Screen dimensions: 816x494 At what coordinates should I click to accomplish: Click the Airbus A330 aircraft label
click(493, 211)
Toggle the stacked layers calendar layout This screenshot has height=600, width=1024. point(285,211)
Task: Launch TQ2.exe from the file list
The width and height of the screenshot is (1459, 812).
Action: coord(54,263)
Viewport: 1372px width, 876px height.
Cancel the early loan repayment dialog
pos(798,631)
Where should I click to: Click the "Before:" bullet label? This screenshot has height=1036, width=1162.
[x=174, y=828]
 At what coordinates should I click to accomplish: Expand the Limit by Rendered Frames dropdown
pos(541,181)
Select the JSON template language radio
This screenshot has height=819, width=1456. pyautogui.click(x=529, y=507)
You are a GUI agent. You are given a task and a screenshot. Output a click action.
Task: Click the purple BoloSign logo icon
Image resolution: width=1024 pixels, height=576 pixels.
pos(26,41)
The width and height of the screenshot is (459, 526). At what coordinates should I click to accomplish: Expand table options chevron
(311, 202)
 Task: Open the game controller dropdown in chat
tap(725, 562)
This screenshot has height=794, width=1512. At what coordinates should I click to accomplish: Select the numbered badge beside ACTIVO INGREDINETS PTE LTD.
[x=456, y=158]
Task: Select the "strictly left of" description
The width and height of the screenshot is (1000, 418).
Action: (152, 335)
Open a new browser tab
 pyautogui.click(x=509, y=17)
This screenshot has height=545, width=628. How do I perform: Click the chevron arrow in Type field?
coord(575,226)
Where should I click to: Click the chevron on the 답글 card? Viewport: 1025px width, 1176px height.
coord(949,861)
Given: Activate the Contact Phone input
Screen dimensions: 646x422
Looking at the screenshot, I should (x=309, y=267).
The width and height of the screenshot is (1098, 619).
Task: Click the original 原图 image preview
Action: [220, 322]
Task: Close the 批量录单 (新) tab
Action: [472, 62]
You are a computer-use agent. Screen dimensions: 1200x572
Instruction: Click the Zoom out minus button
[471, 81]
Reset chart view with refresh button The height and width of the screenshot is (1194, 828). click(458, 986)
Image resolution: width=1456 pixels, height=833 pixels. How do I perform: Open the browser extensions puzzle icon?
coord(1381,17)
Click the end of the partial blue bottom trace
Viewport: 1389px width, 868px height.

------------------------------------------------------------

Count how many lines in the records above contain the word "Open" and give only that number.

### [Result of the exercise]
3